Ways of Restructuring Key Competencies for a Revision of Science Curriculum
Kwak, Youngsun ;
Journal of the Korean earth science society, volume 34, issue 4, 2013, Pages 368~377
DOI : 10.5467/JKESS.2013.34.4.368
The purpose of this research was to investigate ways of restructuring key competencies (KCs) in preparation for a revision of Korean science curriculum. Recently a number of countries have reformed their curricular using competencies as a key element because they believe that competencies-based curriculum helps students build up the necessary skills to live in the future society. Through literature reviews, in-depth interviews with experts and teachers, expert meetings, Delphi methods, and surveys with teachers, three major categories of KCs emerged as follows: Character competencies, Intellectual competencies, and Social competencies. For each major category, its definition, characteristics and teachers' comments are discussed.

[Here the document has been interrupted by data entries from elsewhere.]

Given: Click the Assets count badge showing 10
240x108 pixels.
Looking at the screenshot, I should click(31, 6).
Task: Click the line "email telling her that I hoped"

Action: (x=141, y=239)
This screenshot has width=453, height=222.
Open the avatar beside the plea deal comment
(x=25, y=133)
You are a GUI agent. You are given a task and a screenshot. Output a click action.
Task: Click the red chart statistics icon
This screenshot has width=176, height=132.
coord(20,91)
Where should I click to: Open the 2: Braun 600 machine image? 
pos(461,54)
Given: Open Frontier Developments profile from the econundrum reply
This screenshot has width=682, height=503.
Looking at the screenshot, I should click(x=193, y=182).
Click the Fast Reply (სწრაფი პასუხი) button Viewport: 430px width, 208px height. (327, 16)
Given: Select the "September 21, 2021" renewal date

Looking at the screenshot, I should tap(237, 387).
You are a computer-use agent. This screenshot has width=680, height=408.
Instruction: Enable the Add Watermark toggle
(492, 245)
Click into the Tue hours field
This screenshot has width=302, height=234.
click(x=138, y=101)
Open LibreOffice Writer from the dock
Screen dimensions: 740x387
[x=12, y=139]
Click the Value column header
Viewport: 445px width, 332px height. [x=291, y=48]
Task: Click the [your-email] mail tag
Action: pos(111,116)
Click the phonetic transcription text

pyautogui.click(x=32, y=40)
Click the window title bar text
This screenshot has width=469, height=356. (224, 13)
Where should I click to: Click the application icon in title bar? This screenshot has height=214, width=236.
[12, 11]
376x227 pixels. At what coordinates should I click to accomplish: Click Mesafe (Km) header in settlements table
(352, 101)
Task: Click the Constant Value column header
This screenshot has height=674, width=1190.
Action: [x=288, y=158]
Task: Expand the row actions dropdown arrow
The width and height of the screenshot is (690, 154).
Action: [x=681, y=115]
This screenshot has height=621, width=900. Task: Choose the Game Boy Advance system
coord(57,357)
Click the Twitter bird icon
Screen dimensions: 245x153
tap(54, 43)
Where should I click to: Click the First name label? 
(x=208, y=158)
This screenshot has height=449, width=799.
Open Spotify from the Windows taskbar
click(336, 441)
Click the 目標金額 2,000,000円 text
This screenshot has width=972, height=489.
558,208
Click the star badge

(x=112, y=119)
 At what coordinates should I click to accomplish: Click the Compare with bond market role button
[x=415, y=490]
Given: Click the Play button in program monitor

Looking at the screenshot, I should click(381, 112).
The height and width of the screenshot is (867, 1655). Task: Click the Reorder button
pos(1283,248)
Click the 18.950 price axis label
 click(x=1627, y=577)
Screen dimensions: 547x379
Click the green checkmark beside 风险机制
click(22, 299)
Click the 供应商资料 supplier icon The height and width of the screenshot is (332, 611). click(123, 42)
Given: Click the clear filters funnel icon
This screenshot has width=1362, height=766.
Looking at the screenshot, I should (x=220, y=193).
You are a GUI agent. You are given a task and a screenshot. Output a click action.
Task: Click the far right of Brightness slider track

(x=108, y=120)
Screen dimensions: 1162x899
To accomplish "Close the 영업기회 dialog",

The specific components of KCs for each major category and implementing KCs should be determined at the subject- and teacher-level based on teacher professionalism. In the conclusion section, we suggested a couple of important points that deserve readers' attention when we reconstruct science curriculum by incorporating three major categories of KCs. When we develop a science curriculum in the future, we need to include three major categories of KCs, and set up KCs as a minimum set of goals for all students. We need to remember that specific components of KCs for each major category and linkage among KCs may vary depending on science topics and objectives.